L’Omelia di Vescovo Lauro sulla Solennità del Natale

Le parole pronunciate stamattina alle dieci nel Duomo di Trento: «C’è il pericolo concreto che esistano le parole e non la realtà»

«La Parola si fece carne».
La provocazione del Vangelo di Giovanni è stata al centro dell'omelia dell'arcivescovo Lauro nel solenne pontificale di Natale, alle 10 di questa mattina in cattedrale di Trento.
Don Lauro ha sottolineato il valore vitale delle parole, ma anche i rischi.

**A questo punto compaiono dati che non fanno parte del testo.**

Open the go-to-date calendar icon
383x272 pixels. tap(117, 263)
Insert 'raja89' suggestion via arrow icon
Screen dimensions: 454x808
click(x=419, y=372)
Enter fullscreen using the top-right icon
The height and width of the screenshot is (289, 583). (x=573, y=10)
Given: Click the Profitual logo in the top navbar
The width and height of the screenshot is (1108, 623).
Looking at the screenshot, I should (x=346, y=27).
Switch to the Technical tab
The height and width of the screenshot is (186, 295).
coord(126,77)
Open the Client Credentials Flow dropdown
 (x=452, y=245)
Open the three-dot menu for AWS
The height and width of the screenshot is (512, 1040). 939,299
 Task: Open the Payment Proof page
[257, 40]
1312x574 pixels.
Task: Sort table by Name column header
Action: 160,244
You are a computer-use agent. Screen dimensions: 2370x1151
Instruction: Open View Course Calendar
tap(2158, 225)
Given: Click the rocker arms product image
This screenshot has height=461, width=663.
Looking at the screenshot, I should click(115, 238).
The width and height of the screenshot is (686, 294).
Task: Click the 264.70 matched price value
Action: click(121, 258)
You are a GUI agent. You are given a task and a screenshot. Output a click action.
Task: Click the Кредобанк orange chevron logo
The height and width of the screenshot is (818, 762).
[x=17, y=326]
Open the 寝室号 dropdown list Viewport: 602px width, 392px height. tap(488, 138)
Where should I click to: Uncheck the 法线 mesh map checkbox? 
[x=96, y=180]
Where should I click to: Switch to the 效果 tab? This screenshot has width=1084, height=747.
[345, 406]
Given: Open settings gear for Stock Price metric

«C’è il pericolo concreto – ha detto – che esistano le parole e non la realtà. Il timore che la parola, da forza creatrice, si spenga e divenga suono sordo, vuoto, senz’anima, è forte. Possono fare questa fine anche gli auguri di Natale.»
 
«Mirabile questo Dio che si fa regalare l’attitudine a parlare da Maria e dal falegname di Nazareth.
«Loro per primi danno a Gesù quella parola che diverrà annuncio di consolazione, giustizia, libertà. Bellissima l’umiltà di Dio che diventa parola rivestendosi della nostra umanità.
«Come sorprendenti sono i trent’anni in cui questa parola rimane custodita nel quotidiano di Nazareth.  Quanto sarebbe bello, se anche le nostre parole ritrovassero il gusto del silenzio della grotta di Betlemme per riprendere verità, incisività, creatività.»
 
«Questo Dio profondamente umano, che si fa carne nelle donne e negli uomini che sanno essere casa gli uni per gli altri, spesso – ha argomentato ancora l'Arcivescovo – vorremmo relegarlo in cielo e impedirgli di frequentare l’umano, per poi scaricare su di lui le nostre responsabilità, chiamandolo a intervenire al bisogno, o imputandogli i mali del mondo.
«Fare Natale, invece, è accogliere l’Emmanuele, il Dio con noi. È sapere che abbiamo la possibilità di incidere nella storia, e farla diventare terreno di comunione.
«Egli – ha concluso – è la Parola che si è fatta carne, per trasformare la carne della nostra storia, in Parola di vita. A noi, accogliere o rifiutare.»